Logbuch Berlin: Montag, 27. Juni 2016

Pfeilschnell fliege ich im ICE durch deutsche Lande Richtung Berlin. Im Abteil ebenso wie vor dem Fenster wird mir vorgeführt, dass der Fleiss der Deutschen das Etikett «sprichwörtlich» durchaus verdient. Im Abteil liegen die Laptops aufgeklappt auf den Klapptischchen. Die Tastaturen klappern. – Nein, natürlich nicht. Dazu sind sie zu modern. Aber es wird heftig getippt und lauthals telefoniert – dem Vernehmen nach zur Hauptsache gewichtige Geschäftsangelegenheiten und organisatorische Belange. Rein sozial motivierte Gespräche habe ich keine mithören müssen.

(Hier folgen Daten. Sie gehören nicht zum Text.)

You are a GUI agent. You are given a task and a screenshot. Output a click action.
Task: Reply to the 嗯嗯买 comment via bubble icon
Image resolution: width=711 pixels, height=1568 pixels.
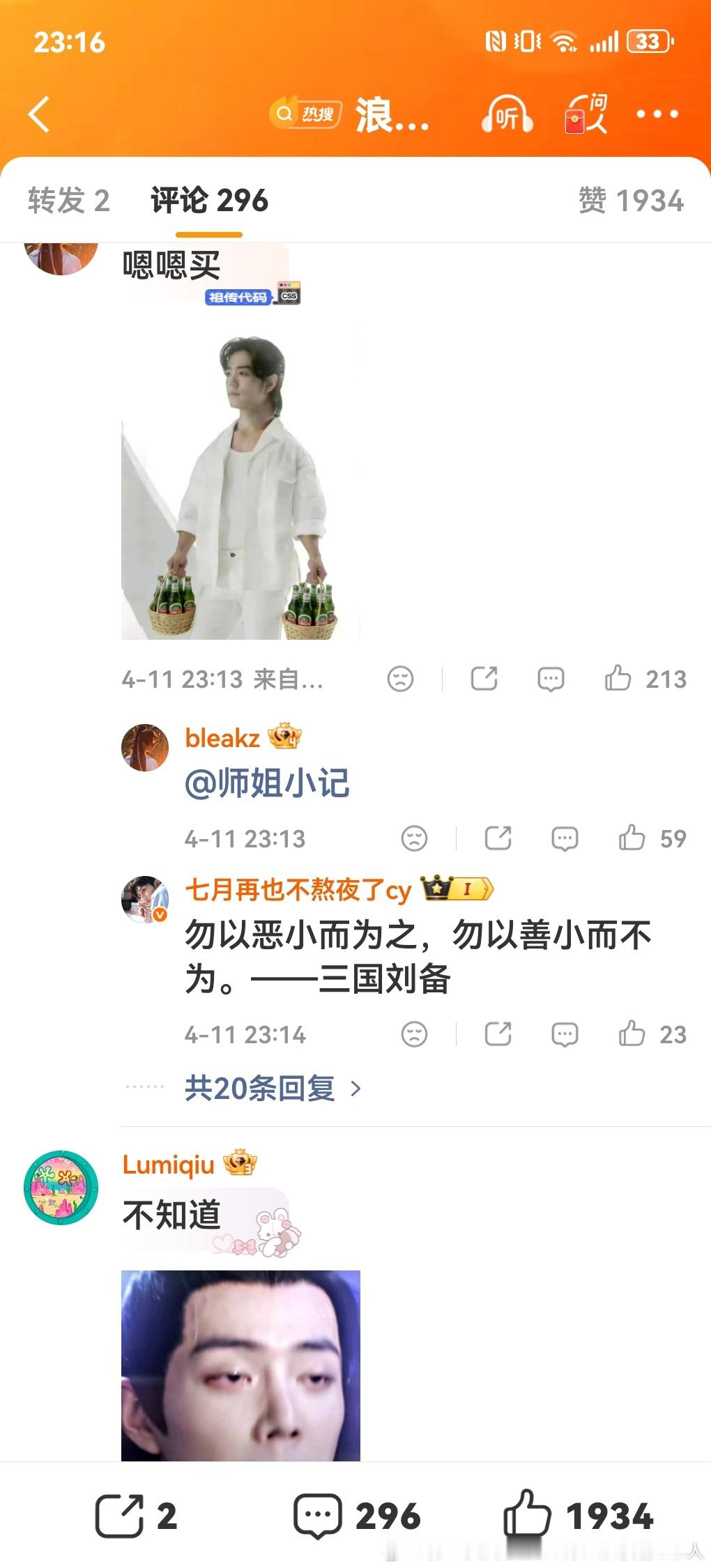pos(551,679)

Derweil draussen die deutsche Landschaft vorbeiflattert – auch diese vom Fleiss der Einwohner durch und durch geprägt: In Süddeutschland wirkt die Gegend, als käme sie direkt vom Frisör. Jedes Feld, jeder Schrebergarten ist akkurat bepflanzt und gestriegelt. Jeder Flecken wird genutzt. Die sanften Hügel sind Rebberge, die Flächen davor ein Flickenteppich von Feldern, Äckern und intensiv genutzter Wiesen. Feldwege und Strassen bilden gleichsam den Saum dieses Flickenteppichs.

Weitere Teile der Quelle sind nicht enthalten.